___ PROVIDED MATERIAL

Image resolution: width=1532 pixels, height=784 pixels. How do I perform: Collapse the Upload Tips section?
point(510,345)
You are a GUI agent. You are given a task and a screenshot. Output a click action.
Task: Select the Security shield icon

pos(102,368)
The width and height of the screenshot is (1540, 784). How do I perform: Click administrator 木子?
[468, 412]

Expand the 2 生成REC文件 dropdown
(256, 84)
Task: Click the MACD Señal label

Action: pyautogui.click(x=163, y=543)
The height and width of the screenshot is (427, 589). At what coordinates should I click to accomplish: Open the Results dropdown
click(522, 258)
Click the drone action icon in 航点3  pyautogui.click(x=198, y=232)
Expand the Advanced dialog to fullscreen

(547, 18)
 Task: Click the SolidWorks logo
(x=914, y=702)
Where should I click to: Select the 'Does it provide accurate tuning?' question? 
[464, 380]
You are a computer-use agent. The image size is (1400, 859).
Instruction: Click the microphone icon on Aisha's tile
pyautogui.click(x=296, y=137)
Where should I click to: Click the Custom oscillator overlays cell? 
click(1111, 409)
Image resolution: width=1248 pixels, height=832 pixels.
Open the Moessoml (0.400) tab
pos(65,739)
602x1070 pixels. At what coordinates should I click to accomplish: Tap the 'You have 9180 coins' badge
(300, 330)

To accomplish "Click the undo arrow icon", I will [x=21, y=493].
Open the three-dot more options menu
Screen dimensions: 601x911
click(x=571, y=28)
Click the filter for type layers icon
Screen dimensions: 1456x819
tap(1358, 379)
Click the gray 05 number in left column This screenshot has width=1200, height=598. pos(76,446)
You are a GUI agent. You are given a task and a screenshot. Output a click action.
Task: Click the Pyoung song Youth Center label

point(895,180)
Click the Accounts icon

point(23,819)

______

PROBLEM TO SOLVE = Every line above should be printed again exactly as it stands.

TASK ANSWER =
Image resolution: width=1532 pixels, height=784 pixels. How do I perform: Collapse the Upload Tips section?
point(510,345)
You are a GUI agent. You are given a task and a screenshot. Output a click action.
Task: Select the Security shield icon

pos(102,368)
The width and height of the screenshot is (1540, 784). How do I perform: Click administrator 木子?
[468, 412]

Expand the 2 生成REC文件 dropdown
(256, 84)
Task: Click the MACD Señal label

Action: pyautogui.click(x=163, y=543)
The height and width of the screenshot is (427, 589). At what coordinates should I click to accomplish: Open the Results dropdown
click(522, 258)
Click the drone action icon in 航点3  pyautogui.click(x=198, y=232)
Expand the Advanced dialog to fullscreen

(547, 18)
 Task: Click the SolidWorks logo
(x=914, y=702)
Where should I click to: Select the 'Does it provide accurate tuning?' question? 
[464, 380]
You are a computer-use agent. The image size is (1400, 859).
Instruction: Click the microphone icon on Aisha's tile
pyautogui.click(x=296, y=137)
Where should I click to: Click the Custom oscillator overlays cell? 
click(1111, 409)
Image resolution: width=1248 pixels, height=832 pixels.
Open the Moessoml (0.400) tab
pos(65,739)
602x1070 pixels. At what coordinates should I click to accomplish: Tap the 'You have 9180 coins' badge
(300, 330)

To accomplish "Click the undo arrow icon", I will [x=21, y=493].
Open the three-dot more options menu
Screen dimensions: 601x911
click(x=571, y=28)
Click the filter for type layers icon
Screen dimensions: 1456x819
tap(1358, 379)
Click the gray 05 number in left column This screenshot has width=1200, height=598. pos(76,446)
You are a GUI agent. You are given a task and a screenshot. Output a click action.
Task: Click the Pyoung song Youth Center label

point(895,180)
Click the Accounts icon

point(23,819)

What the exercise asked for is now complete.